__About this exercise__
From the opening line of the records through the line bearing "You are a computer-use agent. 1338x439", set down every line exactly.

__Entries shown__
******

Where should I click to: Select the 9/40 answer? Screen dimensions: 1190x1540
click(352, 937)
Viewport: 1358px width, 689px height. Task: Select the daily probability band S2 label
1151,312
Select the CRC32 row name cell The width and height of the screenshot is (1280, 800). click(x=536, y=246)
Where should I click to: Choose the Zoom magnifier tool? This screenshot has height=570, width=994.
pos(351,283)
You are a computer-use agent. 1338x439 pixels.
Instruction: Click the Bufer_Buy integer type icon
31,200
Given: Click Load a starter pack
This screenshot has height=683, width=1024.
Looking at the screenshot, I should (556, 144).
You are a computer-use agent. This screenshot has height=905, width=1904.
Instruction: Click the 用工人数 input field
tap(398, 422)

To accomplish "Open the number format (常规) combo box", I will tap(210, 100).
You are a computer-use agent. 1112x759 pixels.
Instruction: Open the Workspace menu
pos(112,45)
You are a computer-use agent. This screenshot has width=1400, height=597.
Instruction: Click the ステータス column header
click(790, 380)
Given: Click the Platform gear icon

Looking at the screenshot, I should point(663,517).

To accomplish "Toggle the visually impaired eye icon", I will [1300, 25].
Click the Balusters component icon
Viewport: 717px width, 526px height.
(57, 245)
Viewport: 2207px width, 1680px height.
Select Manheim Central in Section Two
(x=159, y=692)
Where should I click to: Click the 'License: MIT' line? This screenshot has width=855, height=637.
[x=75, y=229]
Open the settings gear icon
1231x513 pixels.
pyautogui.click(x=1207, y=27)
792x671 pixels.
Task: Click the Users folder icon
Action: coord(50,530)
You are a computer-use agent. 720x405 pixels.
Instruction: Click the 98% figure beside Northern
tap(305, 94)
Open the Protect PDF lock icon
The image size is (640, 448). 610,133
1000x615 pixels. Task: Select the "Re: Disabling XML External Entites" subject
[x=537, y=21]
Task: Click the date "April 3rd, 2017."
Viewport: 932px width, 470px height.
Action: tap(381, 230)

******

__Completed task__
Where should I click to: Select the 9/40 answer? Screen dimensions: 1190x1540
click(352, 937)
Viewport: 1358px width, 689px height. Task: Select the daily probability band S2 label
1151,312
Select the CRC32 row name cell The width and height of the screenshot is (1280, 800). click(x=536, y=246)
Where should I click to: Choose the Zoom magnifier tool? This screenshot has height=570, width=994.
pos(351,283)
You are a computer-use agent. 1338x439 pixels.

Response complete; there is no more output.